* start Recorded information *

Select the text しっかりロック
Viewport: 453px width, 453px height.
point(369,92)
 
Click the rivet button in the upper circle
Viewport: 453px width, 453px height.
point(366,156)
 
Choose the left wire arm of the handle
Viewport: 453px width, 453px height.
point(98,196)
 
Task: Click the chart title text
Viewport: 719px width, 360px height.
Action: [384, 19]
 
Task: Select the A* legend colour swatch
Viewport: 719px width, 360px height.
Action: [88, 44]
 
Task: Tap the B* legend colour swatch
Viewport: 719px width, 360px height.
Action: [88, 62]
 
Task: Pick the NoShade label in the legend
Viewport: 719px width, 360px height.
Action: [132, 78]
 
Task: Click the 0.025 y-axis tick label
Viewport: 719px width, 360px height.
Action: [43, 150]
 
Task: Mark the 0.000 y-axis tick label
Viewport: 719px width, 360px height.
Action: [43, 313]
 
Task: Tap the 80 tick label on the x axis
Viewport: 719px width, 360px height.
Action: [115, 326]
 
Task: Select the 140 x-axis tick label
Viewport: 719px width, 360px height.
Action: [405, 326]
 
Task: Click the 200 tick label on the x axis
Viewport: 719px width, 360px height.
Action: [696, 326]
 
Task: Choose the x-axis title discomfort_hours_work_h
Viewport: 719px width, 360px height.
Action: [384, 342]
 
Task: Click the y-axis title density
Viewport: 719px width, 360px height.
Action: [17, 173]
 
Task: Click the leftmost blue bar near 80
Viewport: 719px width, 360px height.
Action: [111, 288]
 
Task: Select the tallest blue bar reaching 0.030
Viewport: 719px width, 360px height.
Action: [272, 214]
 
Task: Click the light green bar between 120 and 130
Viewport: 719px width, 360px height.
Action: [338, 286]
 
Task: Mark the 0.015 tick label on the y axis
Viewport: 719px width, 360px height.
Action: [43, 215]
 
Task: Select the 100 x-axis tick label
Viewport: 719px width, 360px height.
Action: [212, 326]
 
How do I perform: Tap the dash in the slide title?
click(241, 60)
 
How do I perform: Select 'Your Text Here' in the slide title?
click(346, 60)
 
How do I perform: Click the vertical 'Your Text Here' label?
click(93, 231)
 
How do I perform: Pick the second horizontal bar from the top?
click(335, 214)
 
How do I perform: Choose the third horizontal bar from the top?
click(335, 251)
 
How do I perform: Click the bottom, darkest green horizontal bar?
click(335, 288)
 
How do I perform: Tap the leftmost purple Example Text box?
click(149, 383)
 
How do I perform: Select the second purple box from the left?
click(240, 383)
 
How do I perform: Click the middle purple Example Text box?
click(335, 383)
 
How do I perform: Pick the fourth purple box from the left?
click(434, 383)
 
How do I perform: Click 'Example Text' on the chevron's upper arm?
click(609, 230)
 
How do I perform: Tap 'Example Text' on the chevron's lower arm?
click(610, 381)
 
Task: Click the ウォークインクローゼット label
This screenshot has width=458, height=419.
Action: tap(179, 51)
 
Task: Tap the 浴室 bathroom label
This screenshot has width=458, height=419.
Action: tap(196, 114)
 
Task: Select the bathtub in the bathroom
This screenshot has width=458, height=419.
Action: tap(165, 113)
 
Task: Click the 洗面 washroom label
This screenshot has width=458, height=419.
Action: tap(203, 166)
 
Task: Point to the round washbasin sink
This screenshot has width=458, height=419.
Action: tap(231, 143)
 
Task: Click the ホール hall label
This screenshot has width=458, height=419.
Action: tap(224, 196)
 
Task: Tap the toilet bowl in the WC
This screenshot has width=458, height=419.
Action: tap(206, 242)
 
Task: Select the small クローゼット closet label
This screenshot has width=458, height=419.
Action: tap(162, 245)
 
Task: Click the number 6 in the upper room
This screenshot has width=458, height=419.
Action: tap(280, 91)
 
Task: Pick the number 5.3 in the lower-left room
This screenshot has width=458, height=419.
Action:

* end Recorded information *

**What needs to be done:**
Copy out each line of the records above that contains the string "upper". Only matches with the same letter case count.

**The reply:**
Click the rivet button in the upper circle
How do I perform: Click 'Example Text' on the chevron's upper arm?
Task: Click the number 6 in the upper room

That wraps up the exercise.